— Action item —
In the essay on the current war and zones of influence, which country is named as having endured sixty years of sanctions to no avail?

— Extracted text —
*** Block opens ***

It is a mistake to consider this current conflict as a war between democratic and authoritarian societies. In fact, our “way of life” is very much economically tied to authoritarian governments.
On the other hand, I believe it is true to say those who claim this is a “punctual” war are wrong. In fact, it might be possible that it is a symptom of a greater structural problem. Be it a war between nations or wars against certain populations, capitalist accumulation processes are always a part of it. Although some believed such an aspect was a thing of the past, this outlook may have been overly optimistic. For decades, Russia has sought to recover from the trauma it endured following the erosion and decay of its imperial strength. Today, it is employing a conventional war of occupation to impose what it perceives to be its natural zone of influence – and force the world to acknowledge it as such. In addition, there is no guarantee other countries that have become military powers, such as China, will not follow suit in the medium term – not least because the notion of a “zone of influence” has not been entirely abandoned by Western powers. For example, several politicians recently used just such an argument to justify sending French troops into Mali.
Obviously, it is not a question of “naturalizing” the monstrosity of actions carried out within such a criminal logic. On the other hand, the best way to fight something is to understand its real function and resilience. We live in a world in which imperial war is not just something for the history books, but rather a reality we need to know how to handle without the support of political mediations conducted by multilateral structures we no longer have, thanks to our own destructive actions. The logic of economic sanctions may appeal to some, but historically they have always proved ineffective – case in point Cuba, which has endured sixty years of sanctions to no avail. In any case, the Russia, China and India alliance doesn't really seem to contribute to economically isolating Putin. For now, what remains to be seen is how to avoid the worst in situations where the worst is happening right before our very eyes.

*** Block closes ***

[Stored dataset items]

*** Block opens ***

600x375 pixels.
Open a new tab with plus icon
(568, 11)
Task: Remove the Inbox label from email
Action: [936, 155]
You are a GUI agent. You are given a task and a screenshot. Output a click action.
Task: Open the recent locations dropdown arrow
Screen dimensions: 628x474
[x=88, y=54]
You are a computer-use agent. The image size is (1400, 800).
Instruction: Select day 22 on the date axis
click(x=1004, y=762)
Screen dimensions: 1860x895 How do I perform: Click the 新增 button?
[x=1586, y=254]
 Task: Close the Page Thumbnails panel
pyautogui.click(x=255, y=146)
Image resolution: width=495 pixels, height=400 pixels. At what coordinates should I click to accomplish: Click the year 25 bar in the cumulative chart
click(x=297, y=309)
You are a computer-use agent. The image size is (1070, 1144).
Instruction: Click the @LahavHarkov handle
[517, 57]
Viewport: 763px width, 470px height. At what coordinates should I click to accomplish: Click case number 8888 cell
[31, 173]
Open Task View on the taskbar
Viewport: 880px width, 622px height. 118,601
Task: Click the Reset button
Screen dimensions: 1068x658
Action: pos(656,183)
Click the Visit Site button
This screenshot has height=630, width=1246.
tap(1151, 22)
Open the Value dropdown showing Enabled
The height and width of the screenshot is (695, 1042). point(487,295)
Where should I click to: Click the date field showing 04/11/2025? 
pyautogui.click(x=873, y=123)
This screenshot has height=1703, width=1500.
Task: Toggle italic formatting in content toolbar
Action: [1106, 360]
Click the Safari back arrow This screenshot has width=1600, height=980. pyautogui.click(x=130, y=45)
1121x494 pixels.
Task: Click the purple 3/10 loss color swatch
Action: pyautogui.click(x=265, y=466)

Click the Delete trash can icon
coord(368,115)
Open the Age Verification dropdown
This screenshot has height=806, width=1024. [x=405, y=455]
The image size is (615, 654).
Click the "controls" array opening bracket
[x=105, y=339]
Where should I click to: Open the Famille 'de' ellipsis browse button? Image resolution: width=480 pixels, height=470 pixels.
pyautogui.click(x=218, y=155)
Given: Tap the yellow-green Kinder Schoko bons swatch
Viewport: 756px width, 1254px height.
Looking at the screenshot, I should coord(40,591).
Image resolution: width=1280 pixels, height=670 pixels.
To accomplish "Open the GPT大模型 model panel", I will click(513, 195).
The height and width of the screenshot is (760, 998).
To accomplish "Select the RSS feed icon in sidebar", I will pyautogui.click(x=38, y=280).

*** Block closes ***

— Response for this exercise —
Cuba